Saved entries
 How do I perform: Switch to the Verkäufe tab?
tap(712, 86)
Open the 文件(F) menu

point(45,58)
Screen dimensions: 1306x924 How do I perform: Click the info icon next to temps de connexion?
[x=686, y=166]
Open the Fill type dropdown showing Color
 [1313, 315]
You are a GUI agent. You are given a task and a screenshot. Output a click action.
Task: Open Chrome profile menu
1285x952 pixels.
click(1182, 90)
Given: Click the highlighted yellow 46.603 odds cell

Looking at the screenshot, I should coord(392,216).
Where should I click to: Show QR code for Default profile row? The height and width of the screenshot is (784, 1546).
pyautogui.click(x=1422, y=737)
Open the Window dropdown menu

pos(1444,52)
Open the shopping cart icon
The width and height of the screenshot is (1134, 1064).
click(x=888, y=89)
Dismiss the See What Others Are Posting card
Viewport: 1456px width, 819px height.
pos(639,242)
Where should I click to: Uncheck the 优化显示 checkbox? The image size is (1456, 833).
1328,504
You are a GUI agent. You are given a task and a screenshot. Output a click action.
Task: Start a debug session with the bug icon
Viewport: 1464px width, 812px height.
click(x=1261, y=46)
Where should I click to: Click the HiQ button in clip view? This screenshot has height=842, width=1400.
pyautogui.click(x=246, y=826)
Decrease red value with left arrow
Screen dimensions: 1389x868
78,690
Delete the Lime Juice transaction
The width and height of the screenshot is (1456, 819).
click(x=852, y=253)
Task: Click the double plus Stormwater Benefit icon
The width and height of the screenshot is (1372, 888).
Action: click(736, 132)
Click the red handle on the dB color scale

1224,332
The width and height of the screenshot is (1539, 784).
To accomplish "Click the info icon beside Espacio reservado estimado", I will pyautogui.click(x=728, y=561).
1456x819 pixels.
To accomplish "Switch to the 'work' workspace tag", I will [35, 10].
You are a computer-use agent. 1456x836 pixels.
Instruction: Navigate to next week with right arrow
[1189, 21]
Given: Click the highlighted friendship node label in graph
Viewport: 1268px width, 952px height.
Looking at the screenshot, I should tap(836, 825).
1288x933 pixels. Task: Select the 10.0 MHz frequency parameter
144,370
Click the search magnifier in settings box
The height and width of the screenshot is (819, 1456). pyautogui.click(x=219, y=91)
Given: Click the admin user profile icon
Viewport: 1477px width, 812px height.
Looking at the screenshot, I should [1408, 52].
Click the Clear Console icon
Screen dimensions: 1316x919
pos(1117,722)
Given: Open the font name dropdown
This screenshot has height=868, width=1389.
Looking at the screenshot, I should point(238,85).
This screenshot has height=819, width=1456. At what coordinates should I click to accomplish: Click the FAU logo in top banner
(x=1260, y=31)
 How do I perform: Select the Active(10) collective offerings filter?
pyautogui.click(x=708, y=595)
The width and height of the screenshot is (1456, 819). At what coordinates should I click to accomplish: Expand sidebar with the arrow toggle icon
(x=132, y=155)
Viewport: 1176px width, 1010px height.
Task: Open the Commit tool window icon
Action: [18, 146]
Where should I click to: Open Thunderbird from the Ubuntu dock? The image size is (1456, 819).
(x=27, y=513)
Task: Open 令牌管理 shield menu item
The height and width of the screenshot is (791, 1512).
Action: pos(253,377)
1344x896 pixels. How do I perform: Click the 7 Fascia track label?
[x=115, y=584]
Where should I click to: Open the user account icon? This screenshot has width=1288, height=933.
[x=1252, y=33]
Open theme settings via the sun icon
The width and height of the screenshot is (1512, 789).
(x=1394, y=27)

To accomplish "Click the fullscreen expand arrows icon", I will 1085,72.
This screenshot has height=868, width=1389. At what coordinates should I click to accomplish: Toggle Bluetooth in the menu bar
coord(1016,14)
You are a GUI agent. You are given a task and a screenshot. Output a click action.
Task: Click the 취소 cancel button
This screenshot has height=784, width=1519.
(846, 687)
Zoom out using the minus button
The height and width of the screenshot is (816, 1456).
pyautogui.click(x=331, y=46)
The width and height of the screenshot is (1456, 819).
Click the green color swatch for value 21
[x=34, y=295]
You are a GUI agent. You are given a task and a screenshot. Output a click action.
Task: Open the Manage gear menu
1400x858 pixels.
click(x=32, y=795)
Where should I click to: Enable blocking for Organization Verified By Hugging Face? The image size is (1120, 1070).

▶ _Problem_:
The answer is the line with "Task: Click the 취소 cancel button" plus every line after it, printed exactly as they appear above.

▶ _Output of the task_:
Task: Click the 취소 cancel button
This screenshot has height=784, width=1519.
(846, 687)
Zoom out using the minus button
The height and width of the screenshot is (816, 1456).
pyautogui.click(x=331, y=46)
The width and height of the screenshot is (1456, 819).
Click the green color swatch for value 21
[x=34, y=295]
You are a GUI agent. You are given a task and a screenshot. Output a click action.
Task: Open the Manage gear menu
1400x858 pixels.
click(x=32, y=795)
Where should I click to: Enable blocking for Organization Verified By Hugging Face? The image size is (1120, 1070).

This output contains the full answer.